Il caso di Anna Rosa Fontana, la 38enne uccisa a Matera il 7 dicembre 2010 dall’ex convivente Paolo Chieco viene riproposto oggi da “Il terzo indizio“. Le repliche del programma di Rete 4, spin-off di Quarto Grado, continuano e torna in tv la vicenda della “donna uccisa due volte”, al centro della giustizia per molto tempo. Quella giustizia che non è stata in grado di difenderla. Il caso è molto particolare, perché Anna Rosa aveva rischiato seriamente la vita cinque anni prima di essere uccisa. Il 13 luglio 2005 il convivente provò ad ammazzarla con 15 coltellate, non riuscendoci solo perché i soccorsi furono rapidi e l’ospedale era vicino. Quella della donna di Matera è, dunque, una storia personale travagliata.



Il primo matrimonio finito con una separazione, da cui le erano rimasti due figli maschi, poi aveva conosciuto Paolo Chieco, manovale ex macellaio da cui aveva avuto una bambina. Quando la loro relazione terminò, l’uomo non lo accettò. Il 13 luglio 2005 l’aspettò sotto casa e l’accoltellò al torace, al collo e alla pancia. Poi chiamò il 113 dicendo di aver ucciso la convivente, ma Anna Rosa Fontana si salvò appunto grazie ai soccorsi. La condanna per tentato omicidio fu di 12 anni e 6 mesi. Nel 2008, in appello, riuscì ad ottenere la riduzione della condanna a 6 anni di carcere. Con l’indulto, tornò in libertà nel 2009 dopo 4 mesi in carcere e 19 mesi ai domiciliari.

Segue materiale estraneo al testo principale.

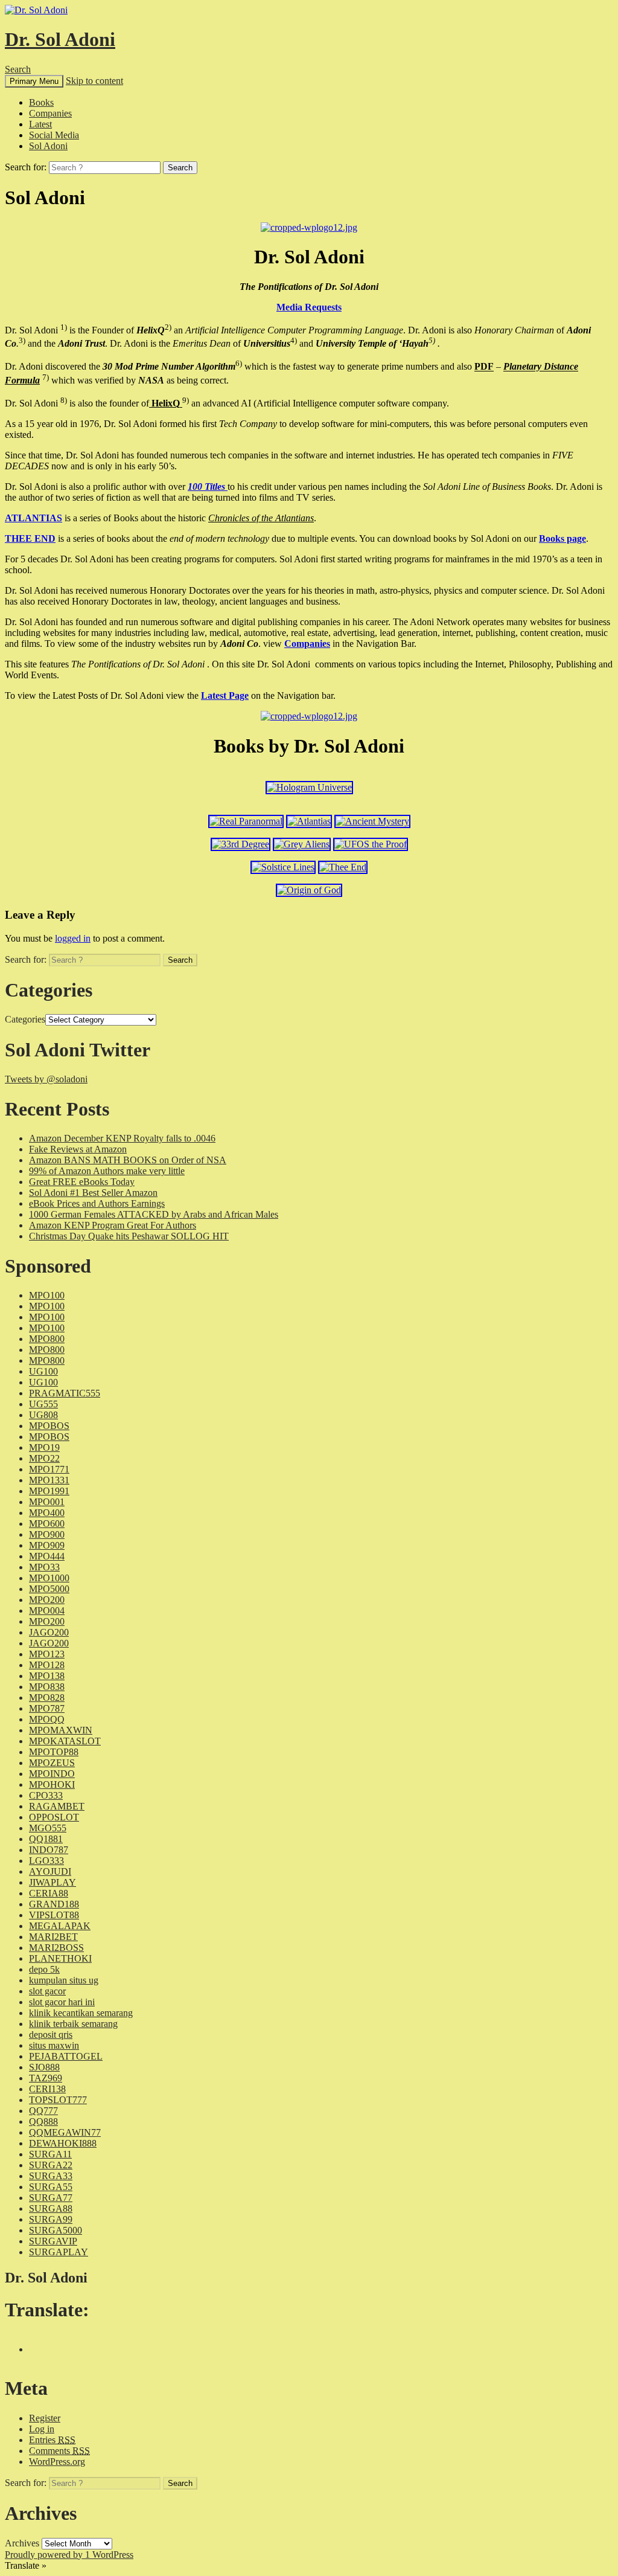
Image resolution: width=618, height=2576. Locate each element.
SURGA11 (50, 2154)
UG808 (43, 1415)
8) (63, 400)
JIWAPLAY (52, 1882)
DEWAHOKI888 (63, 2143)
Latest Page (225, 695)
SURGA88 (50, 2208)
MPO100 (47, 1295)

“ANNA ROSA FONTANA LASCIATA SOLA DALLA GIUSTIZIA”

Il ritorno in libertà dell’ex convivente Paolo Chieco fu per Anna Rosa Fontana il ritorno dell’incubo. Nell’ottobre 2010 lo denunciò perché aveva ripreso a perseguitarla. I due abitavano a 300 metri di distanza, sufficienti per l’uomo per spiarla. In un’occasione riuscì a portarla in una stradina, per minacciarla, e le mise una corda al collo. A dicembre in una telefonata alla madre confessava i suoi timori: «Ho paura. Mi chiudo nel portone per nascondermi». Nonostante le sue denunce, fu di nuovo raggiunta dall’uomo, che con sei coltellate riuscì nell’intento di ucciderla. Per l’omicidio è stato condannato a 30 anni di carcere.



Nel frattempo, i figli della vittima hanno ingaggiato una battaglia legale per chiedere il risarcimento ai ministeri dell’Interno e della Difesa, accusati di essere responsabili della presunta condotta omissiva delle forze dell’ordine, che quella sera, nonostante le numerose telefonate di Anna Rosa Fontana, non intervennero. La vicenda è stata raccontata anche da Le Iene, con l’intervista ad Antonio, oggi trentenne, ma all’epoca dei fatti 17enne. «L’ha perseguitata per tanti anni. Se avessero fatto qualcosa, a quest’ora un abbraccio di nostra madre lo potevamo ancora avere», disse ai microfoni di Nina Palmieri.